• [Task brief]:
Beginning at the line that contains "Click the 룰렛쿠폰 roulette wheel icon" and ending at the last line of the entries, write out each line exactly; include nothing outside that span.

Pixel coordinate grounding data
Segment Open

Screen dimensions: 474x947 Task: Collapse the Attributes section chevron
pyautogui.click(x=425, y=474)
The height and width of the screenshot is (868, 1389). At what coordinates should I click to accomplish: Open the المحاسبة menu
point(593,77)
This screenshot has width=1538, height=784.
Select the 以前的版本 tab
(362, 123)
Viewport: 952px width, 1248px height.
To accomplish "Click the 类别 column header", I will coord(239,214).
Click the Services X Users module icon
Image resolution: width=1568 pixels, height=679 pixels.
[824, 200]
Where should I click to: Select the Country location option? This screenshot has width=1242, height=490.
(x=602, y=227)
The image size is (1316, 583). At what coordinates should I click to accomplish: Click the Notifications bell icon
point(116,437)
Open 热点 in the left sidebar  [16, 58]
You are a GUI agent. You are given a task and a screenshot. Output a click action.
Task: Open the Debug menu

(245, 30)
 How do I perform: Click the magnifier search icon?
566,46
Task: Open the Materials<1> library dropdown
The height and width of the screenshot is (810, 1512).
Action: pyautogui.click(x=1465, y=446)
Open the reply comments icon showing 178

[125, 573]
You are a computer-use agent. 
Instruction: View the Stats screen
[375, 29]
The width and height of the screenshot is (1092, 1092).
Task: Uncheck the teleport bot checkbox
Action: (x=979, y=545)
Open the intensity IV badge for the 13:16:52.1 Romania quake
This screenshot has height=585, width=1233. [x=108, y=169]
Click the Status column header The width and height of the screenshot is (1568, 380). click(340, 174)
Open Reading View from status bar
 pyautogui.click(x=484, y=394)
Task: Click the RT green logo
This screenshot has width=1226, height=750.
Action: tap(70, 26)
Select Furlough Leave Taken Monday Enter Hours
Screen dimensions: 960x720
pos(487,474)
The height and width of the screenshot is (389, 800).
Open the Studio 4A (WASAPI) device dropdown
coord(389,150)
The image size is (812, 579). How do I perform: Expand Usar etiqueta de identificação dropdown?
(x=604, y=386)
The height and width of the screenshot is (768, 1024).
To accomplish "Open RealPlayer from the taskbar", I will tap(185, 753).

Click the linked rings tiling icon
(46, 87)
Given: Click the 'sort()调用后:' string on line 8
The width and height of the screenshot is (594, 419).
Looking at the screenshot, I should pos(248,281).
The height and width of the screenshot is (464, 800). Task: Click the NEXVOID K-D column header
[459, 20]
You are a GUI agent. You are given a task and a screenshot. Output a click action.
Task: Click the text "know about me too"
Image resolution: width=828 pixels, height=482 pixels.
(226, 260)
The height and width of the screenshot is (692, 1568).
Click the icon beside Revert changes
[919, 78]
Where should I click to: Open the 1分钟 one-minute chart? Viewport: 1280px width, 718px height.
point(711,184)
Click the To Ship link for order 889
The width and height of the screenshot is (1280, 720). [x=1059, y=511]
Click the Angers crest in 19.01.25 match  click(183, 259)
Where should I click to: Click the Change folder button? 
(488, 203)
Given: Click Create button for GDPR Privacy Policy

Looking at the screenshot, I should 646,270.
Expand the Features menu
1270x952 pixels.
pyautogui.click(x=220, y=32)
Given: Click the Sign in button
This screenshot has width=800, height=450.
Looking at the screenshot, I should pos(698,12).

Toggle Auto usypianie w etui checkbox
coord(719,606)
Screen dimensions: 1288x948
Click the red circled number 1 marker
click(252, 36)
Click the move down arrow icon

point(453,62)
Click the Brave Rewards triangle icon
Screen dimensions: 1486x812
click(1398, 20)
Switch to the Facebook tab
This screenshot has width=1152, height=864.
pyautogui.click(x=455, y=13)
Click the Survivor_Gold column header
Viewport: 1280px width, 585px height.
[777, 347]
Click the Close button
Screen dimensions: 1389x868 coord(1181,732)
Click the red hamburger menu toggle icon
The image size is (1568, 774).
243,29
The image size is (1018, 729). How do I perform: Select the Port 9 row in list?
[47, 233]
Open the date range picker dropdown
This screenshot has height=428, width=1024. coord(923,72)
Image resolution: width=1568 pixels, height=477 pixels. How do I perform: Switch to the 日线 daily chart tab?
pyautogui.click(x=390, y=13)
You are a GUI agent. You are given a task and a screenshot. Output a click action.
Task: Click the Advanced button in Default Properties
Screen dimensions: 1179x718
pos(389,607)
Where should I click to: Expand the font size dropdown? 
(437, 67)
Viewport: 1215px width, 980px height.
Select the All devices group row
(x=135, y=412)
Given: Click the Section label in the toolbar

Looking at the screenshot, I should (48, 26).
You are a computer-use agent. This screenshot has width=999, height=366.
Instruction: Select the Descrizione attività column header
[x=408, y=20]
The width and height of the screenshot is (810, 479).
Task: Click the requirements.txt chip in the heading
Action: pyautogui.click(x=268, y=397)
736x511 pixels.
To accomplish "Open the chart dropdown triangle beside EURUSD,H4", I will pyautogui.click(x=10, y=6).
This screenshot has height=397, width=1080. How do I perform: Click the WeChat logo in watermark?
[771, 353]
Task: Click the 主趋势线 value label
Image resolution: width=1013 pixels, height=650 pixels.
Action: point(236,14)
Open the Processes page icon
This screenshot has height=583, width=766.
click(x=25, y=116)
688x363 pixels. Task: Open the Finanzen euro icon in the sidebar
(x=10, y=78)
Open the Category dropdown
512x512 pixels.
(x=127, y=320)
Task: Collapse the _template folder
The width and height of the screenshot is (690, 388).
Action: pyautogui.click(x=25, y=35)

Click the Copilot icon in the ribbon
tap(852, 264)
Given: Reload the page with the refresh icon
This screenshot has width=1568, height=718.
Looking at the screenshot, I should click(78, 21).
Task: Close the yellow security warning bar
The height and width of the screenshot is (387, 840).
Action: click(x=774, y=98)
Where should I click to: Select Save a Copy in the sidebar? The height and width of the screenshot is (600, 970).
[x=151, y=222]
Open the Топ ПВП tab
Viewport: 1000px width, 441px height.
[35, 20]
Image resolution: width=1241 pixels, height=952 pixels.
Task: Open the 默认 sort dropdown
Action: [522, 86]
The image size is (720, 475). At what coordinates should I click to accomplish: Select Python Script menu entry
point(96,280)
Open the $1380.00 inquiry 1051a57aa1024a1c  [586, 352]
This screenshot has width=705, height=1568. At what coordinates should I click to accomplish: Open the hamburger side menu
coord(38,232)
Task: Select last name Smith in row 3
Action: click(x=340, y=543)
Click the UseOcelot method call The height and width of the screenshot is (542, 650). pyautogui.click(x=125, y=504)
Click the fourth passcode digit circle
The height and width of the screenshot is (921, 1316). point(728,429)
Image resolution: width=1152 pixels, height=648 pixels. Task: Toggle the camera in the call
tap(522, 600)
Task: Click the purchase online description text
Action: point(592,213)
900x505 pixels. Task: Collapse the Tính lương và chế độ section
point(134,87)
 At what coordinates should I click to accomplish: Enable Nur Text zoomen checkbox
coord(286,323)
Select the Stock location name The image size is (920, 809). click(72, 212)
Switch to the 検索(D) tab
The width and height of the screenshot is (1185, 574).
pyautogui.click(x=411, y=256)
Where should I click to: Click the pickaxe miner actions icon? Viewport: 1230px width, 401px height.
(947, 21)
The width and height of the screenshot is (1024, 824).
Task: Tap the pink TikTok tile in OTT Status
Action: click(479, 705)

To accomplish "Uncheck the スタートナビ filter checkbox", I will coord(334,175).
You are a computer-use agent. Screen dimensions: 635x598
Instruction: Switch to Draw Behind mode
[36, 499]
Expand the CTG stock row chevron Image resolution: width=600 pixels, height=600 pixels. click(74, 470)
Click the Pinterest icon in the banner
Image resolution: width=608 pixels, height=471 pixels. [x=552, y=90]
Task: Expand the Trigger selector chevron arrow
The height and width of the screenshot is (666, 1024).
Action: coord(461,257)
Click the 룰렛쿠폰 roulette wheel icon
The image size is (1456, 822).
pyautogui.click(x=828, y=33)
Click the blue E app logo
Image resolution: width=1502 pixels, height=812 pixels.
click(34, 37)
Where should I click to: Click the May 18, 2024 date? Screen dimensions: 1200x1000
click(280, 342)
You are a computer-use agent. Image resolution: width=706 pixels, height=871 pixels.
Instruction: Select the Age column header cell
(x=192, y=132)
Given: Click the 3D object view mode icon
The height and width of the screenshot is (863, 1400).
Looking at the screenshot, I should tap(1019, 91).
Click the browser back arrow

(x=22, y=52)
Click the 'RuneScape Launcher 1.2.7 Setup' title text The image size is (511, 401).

Segment Closed

• [Task output]:
Click the 룰렛쿠폰 roulette wheel icon
The image size is (1456, 822).
pyautogui.click(x=828, y=33)
Click the blue E app logo
Image resolution: width=1502 pixels, height=812 pixels.
click(34, 37)
Where should I click to: Click the May 18, 2024 date? Screen dimensions: 1200x1000
click(280, 342)
You are a computer-use agent. Image resolution: width=706 pixels, height=871 pixels.
Instruction: Select the Age column header cell
(x=192, y=132)
Given: Click the 3D object view mode icon
The height and width of the screenshot is (863, 1400).
Looking at the screenshot, I should tap(1019, 91).
Click the browser back arrow

(x=22, y=52)
Click the 'RuneScape Launcher 1.2.7 Setup' title text The image size is (511, 401).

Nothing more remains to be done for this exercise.